_Problem_. Every record is to be returned as written, with no omissions.

_Dataset records_.
==========
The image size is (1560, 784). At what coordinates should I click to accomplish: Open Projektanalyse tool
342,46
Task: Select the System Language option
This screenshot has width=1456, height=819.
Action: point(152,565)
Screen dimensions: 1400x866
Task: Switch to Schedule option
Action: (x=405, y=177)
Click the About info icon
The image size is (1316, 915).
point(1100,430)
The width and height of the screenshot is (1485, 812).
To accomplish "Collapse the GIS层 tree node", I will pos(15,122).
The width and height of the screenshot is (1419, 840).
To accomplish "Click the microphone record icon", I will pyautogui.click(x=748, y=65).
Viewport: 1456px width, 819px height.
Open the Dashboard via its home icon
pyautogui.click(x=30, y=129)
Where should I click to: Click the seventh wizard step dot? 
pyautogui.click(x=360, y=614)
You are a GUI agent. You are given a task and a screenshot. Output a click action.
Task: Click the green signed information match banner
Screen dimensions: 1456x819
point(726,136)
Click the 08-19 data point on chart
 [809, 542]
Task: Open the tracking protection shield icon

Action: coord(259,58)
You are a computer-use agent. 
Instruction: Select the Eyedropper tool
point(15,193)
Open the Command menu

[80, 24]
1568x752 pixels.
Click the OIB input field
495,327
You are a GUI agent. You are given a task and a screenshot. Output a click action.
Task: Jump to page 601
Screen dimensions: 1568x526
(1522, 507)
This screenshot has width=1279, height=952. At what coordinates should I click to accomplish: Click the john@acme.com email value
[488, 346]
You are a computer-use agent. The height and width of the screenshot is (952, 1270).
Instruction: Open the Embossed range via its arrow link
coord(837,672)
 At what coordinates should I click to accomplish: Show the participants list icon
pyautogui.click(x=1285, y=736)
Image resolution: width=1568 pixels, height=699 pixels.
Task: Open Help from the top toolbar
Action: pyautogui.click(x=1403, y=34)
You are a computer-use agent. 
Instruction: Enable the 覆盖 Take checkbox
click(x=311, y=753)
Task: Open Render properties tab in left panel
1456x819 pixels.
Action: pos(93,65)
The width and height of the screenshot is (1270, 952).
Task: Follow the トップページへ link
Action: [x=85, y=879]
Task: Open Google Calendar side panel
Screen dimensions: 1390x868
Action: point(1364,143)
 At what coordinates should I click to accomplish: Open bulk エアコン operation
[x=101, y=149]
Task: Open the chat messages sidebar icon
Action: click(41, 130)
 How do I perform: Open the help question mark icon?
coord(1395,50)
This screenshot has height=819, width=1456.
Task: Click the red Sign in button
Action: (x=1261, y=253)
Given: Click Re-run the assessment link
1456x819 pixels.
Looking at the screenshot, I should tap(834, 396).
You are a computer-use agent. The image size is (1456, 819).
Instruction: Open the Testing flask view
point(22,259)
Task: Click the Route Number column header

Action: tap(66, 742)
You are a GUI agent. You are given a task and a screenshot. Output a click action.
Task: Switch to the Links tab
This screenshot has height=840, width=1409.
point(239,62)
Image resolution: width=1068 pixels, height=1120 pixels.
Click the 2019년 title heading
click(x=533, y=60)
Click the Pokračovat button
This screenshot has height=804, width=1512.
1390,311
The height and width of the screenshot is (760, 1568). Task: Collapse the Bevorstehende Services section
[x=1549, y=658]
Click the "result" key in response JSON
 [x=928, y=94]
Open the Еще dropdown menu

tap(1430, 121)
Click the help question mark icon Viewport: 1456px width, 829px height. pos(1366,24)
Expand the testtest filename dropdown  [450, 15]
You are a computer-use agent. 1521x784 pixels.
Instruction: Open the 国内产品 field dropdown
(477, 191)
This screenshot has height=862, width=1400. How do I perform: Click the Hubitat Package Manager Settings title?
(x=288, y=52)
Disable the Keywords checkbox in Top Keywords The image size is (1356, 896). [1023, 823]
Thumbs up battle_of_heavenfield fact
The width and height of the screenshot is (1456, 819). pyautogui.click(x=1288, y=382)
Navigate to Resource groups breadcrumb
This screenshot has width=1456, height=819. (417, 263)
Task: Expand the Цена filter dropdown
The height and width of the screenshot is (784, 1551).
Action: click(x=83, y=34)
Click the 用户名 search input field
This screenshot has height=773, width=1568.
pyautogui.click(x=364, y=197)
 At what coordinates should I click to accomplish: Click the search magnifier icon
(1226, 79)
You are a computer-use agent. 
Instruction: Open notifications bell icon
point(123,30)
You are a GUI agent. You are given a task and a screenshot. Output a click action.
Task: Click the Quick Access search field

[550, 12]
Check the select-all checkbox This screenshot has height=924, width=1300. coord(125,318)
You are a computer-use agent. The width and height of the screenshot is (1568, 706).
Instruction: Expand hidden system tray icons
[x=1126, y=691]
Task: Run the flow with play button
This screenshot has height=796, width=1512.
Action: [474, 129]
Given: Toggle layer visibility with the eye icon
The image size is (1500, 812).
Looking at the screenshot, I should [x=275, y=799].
==========
_Written solution_.
The image size is (1560, 784). At what coordinates should I click to accomplish: Open Projektanalyse tool
342,46
Task: Select the System Language option
This screenshot has width=1456, height=819.
Action: point(152,565)
Screen dimensions: 1400x866
Task: Switch to Schedule option
Action: (x=405, y=177)
Click the About info icon
The image size is (1316, 915).
point(1100,430)
The width and height of the screenshot is (1485, 812).
To accomplish "Collapse the GIS层 tree node", I will pos(15,122).
The width and height of the screenshot is (1419, 840).
To accomplish "Click the microphone record icon", I will pyautogui.click(x=748, y=65).
Viewport: 1456px width, 819px height.
Open the Dashboard via its home icon
pyautogui.click(x=30, y=129)
Where should I click to: Click the seventh wizard step dot? 
pyautogui.click(x=360, y=614)
You are a GUI agent. You are given a task and a screenshot. Output a click action.
Task: Click the green signed information match banner
Screen dimensions: 1456x819
point(726,136)
Click the 08-19 data point on chart
 [809, 542]
Task: Open the tracking protection shield icon

Action: coord(259,58)
You are a computer-use agent. 
Instruction: Select the Eyedropper tool
point(15,193)
Open the Command menu

[80, 24]
1568x752 pixels.
Click the OIB input field
495,327
You are a GUI agent. You are given a task and a screenshot. Output a click action.
Task: Jump to page 601
Screen dimensions: 1568x526
(1522, 507)
This screenshot has width=1279, height=952. At what coordinates should I click to accomplish: Click the john@acme.com email value
[488, 346]
You are a computer-use agent. The height and width of the screenshot is (952, 1270).
Instruction: Open the Embossed range via its arrow link
coord(837,672)
 At what coordinates should I click to accomplish: Show the participants list icon
pyautogui.click(x=1285, y=736)
Image resolution: width=1568 pixels, height=699 pixels.
Task: Open Help from the top toolbar
Action: pyautogui.click(x=1403, y=34)
You are a computer-use agent. 
Instruction: Enable the 覆盖 Take checkbox
click(x=311, y=753)
Task: Open Render properties tab in left panel
1456x819 pixels.
Action: pos(93,65)
The width and height of the screenshot is (1270, 952).
Task: Follow the トップページへ link
Action: [x=85, y=879]
Task: Open Google Calendar side panel
Screen dimensions: 1390x868
Action: point(1364,143)
 At what coordinates should I click to accomplish: Open bulk エアコン operation
[x=101, y=149]
Task: Open the chat messages sidebar icon
Action: click(41, 130)
 How do I perform: Open the help question mark icon?
coord(1395,50)
This screenshot has height=819, width=1456.
Task: Click the red Sign in button
Action: (x=1261, y=253)
Given: Click Re-run the assessment link
1456x819 pixels.
Looking at the screenshot, I should tap(834, 396).
You are a computer-use agent. The image size is (1456, 819).
Instruction: Open the Testing flask view
point(22,259)
Task: Click the Route Number column header

Action: tap(66, 742)
You are a GUI agent. You are given a task and a screenshot. Output a click action.
Task: Switch to the Links tab
This screenshot has height=840, width=1409.
point(239,62)
Image resolution: width=1068 pixels, height=1120 pixels.
Click the 2019년 title heading
click(x=533, y=60)
Click the Pokračovat button
This screenshot has height=804, width=1512.
1390,311
The height and width of the screenshot is (760, 1568). Task: Collapse the Bevorstehende Services section
[x=1549, y=658]
Click the "result" key in response JSON
 [x=928, y=94]
Open the Еще dropdown menu

tap(1430, 121)
Click the help question mark icon Viewport: 1456px width, 829px height. pos(1366,24)
Expand the testtest filename dropdown  [450, 15]
You are a computer-use agent. 1521x784 pixels.
Instruction: Open the 国内产品 field dropdown
(477, 191)
This screenshot has height=862, width=1400. How do I perform: Click the Hubitat Package Manager Settings title?
(x=288, y=52)
Disable the Keywords checkbox in Top Keywords The image size is (1356, 896). [1023, 823]
Thumbs up battle_of_heavenfield fact
The width and height of the screenshot is (1456, 819). pyautogui.click(x=1288, y=382)
Navigate to Resource groups breadcrumb
This screenshot has width=1456, height=819. (417, 263)
Task: Expand the Цена filter dropdown
The height and width of the screenshot is (784, 1551).
Action: click(x=83, y=34)
Click the 用户名 search input field
This screenshot has height=773, width=1568.
pyautogui.click(x=364, y=197)
 At what coordinates should I click to accomplish: Click the search magnifier icon
(1226, 79)
You are a computer-use agent. 
Instruction: Open notifications bell icon
point(123,30)
You are a GUI agent. You are given a task and a screenshot. Output a click action.
Task: Click the Quick Access search field

[550, 12]
Check the select-all checkbox This screenshot has height=924, width=1300. coord(125,318)
You are a computer-use agent. The width and height of the screenshot is (1568, 706).
Instruction: Expand hidden system tray icons
[x=1126, y=691]
Task: Run the flow with play button
This screenshot has height=796, width=1512.
Action: [474, 129]
Given: Toggle layer visibility with the eye icon
The image size is (1500, 812).
Looking at the screenshot, I should [x=275, y=799].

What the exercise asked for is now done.